位于加拿大北极地区德文岛格林内尔半岛的下石炭统 (Viséan) Emma Fiord 组由薄煤层 (1 m) 和油页岩组成的 51 米沉积层序具有泥灰岩和碳酸盐泥岩基质审查。所使用的技术包括用于元素浓度的反射光显微镜和仪器中子活化分析 (INAA)，以及用于硼浓度的电感耦合等离子体发射光谱法 (ICPES)。

煤和油页岩沉积在湖泊淡水环境中。由于气候变化，根据降水量的不同，油页岩分为两类。一种具有碳酸盐泥岩基质，方解石含量高 (75%)，TOC 含量低 (1.14–1.87%)。另一种是以泥灰岩为主的基质，具有高硅铝酸盐 (64%) 和 TOC (16.4–53.6%) 含量。

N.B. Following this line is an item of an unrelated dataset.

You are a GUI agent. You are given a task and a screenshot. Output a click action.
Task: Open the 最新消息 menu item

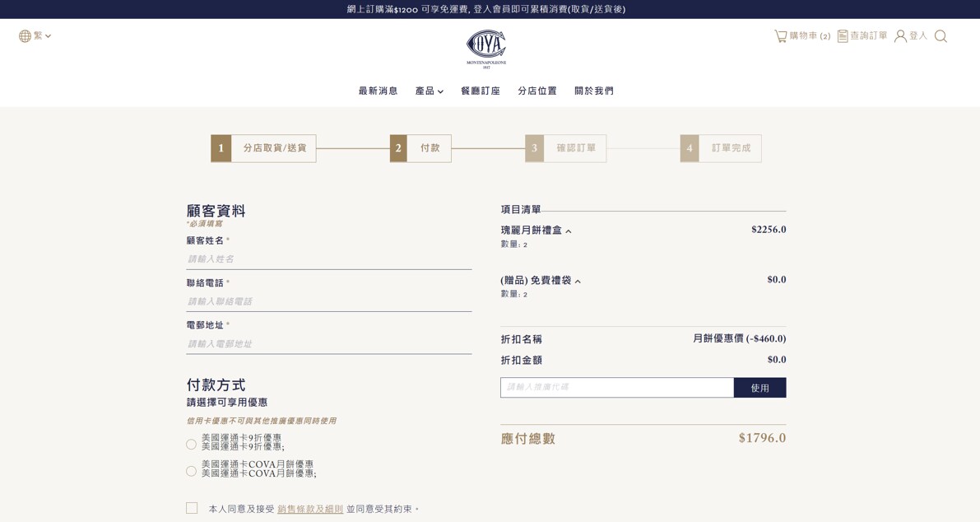(378, 91)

来自 Emma Fiord 的油页岩经历了缓慢的沉积速率和陆地通量，分别使用 Th/K/Na/K、Mn/Ca 比与 Ca 的比值确定，并与沉积在湖相环境中的石炭纪油页岩相比正常的充电/放电率。根据 Cr 和 V + Ni 的变化，Emma Fiord 油页岩的氧化还原条件表明缺氧到缺氧条件。

Thorium 和 U 系统学表明 U 更集中在具有泥灰岩基质的油页岩中，并与粘土矿物和有机质 (OM) 伴生，类似于来自大沼泽的石炭纪油页岩。自生 U 与 TOC 含量有关，并且对于具有泥灰岩基质的油页岩更高。

U 随 TOC 的变化表明古生产力和保存性，并且对于具有泥灰岩基质的油页岩更高。

由于在具有泥灰岩和碳酸盐泥岩基质的油页岩中都存在轻稀土元素 (LREE)，稀土元素 (REE) 的浓度为 95%。

REES 被标准化为后太古代平均页岩 (PAAS)。油页岩底部的高挥发性烟煤显示出平坦、无特征的图案。具有碳酸盐基质的油页岩从轻稀土元素（LREEs）到重稀土元素（HREES）略有下降。相比之下，具有泥灰岩基质的油页岩的 REE 浓度从轻稀土 (La-Eu) 到重稀土 (Tb-Lu) 的下降幅度更大。它显示出典型的上大陆地壳的弱负 Eu 异常。